KWTO (560 kHz) is a commercial AM radio station in Springfield, Missouri.  It is owned by Zimmer Midwest Communications and airs a Talk Radio format.  The studios and offices are on East Chestnut Expressway in Springfield.

KWTO is powered at 5,000 watts by day and 4,000 watts at night.  It uses a directional antenna with a five-tower array.

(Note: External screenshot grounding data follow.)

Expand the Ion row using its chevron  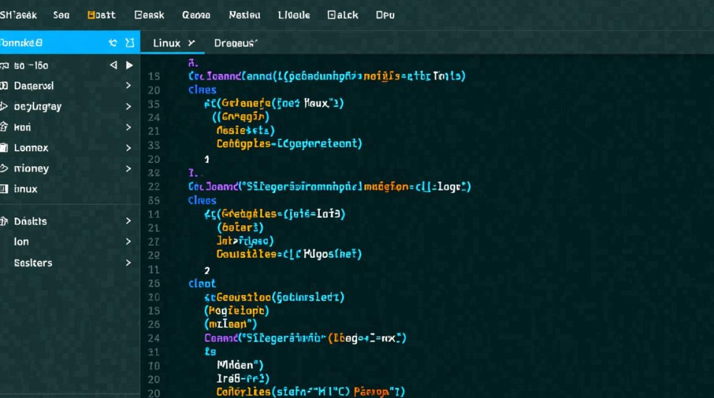[x=128, y=241]
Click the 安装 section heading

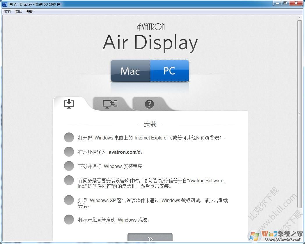coord(150,124)
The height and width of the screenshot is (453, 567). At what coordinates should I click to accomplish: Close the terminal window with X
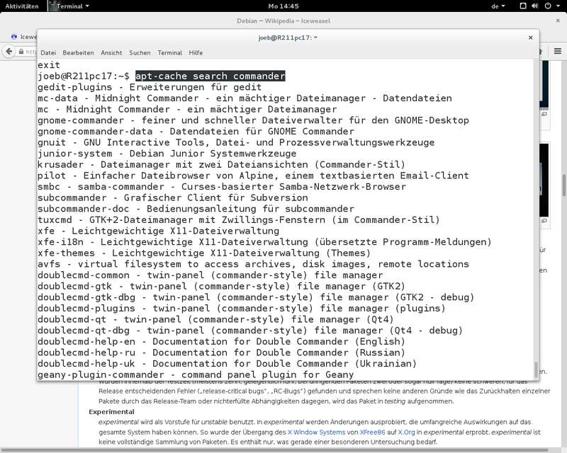coord(530,38)
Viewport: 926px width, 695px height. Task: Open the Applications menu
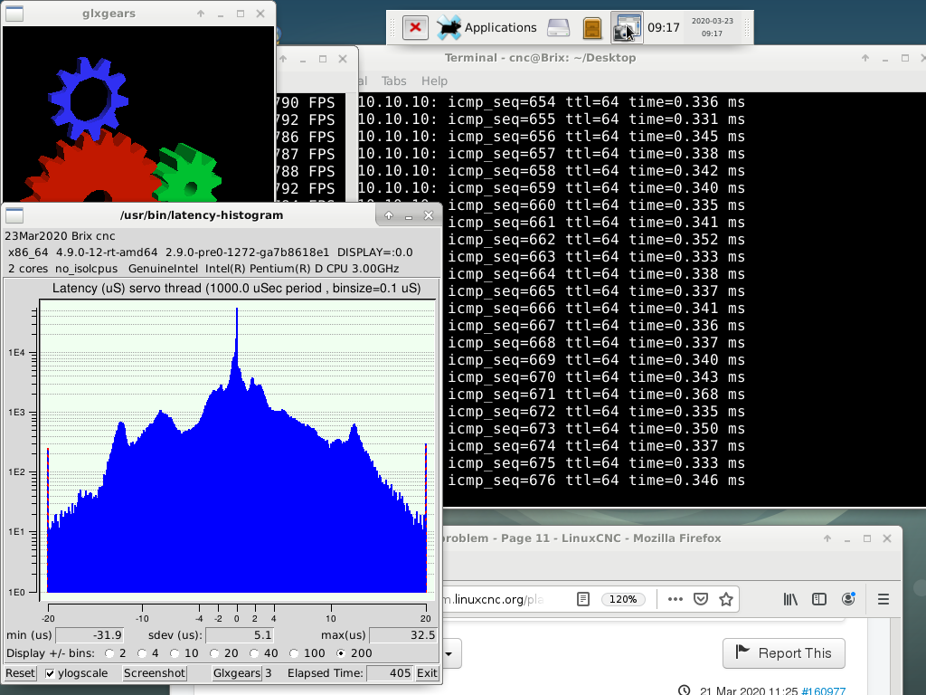(x=487, y=27)
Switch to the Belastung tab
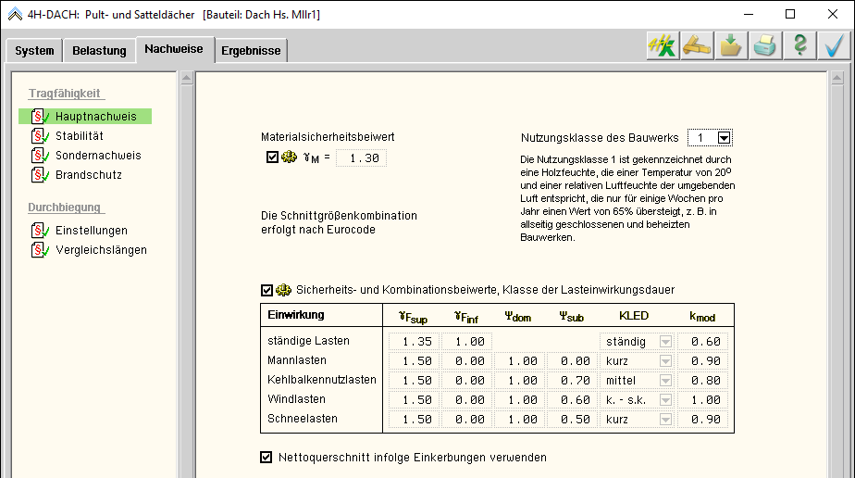The height and width of the screenshot is (478, 855). (x=99, y=51)
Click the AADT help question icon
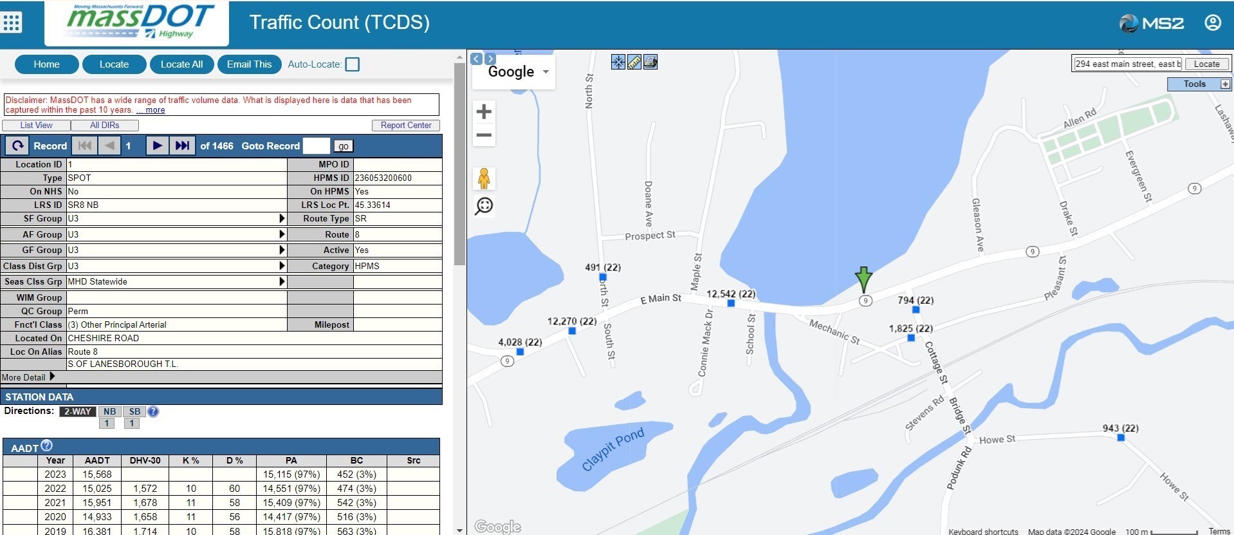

The transmitter is off Tower Lane in Ozark, Missouri, near U.S. Route 65.  The signal reaches parts of Missouri, Arkansas, Kansas and Oklahoma.  It provides at least secondary coverage as far north as Kansas City, as far west as Tulsa and as far south as Fort Smith.  Programming is also heard on 250 watt FM translator 93.3 K227AO.

Programming
Weekday mornings begin with Wake Up Springfield with Tim Jones.  Most of the remainder of the weekday schedule is made up of nationally syndicated conservative talk shows, including Rush Limbaugh, Gary Nolan, Guy Benson, Joe Pags, Jim Bohannon, Coast to Coast AM with George Noory, First Light with Michael Toscano and America in The Morning with John Trout.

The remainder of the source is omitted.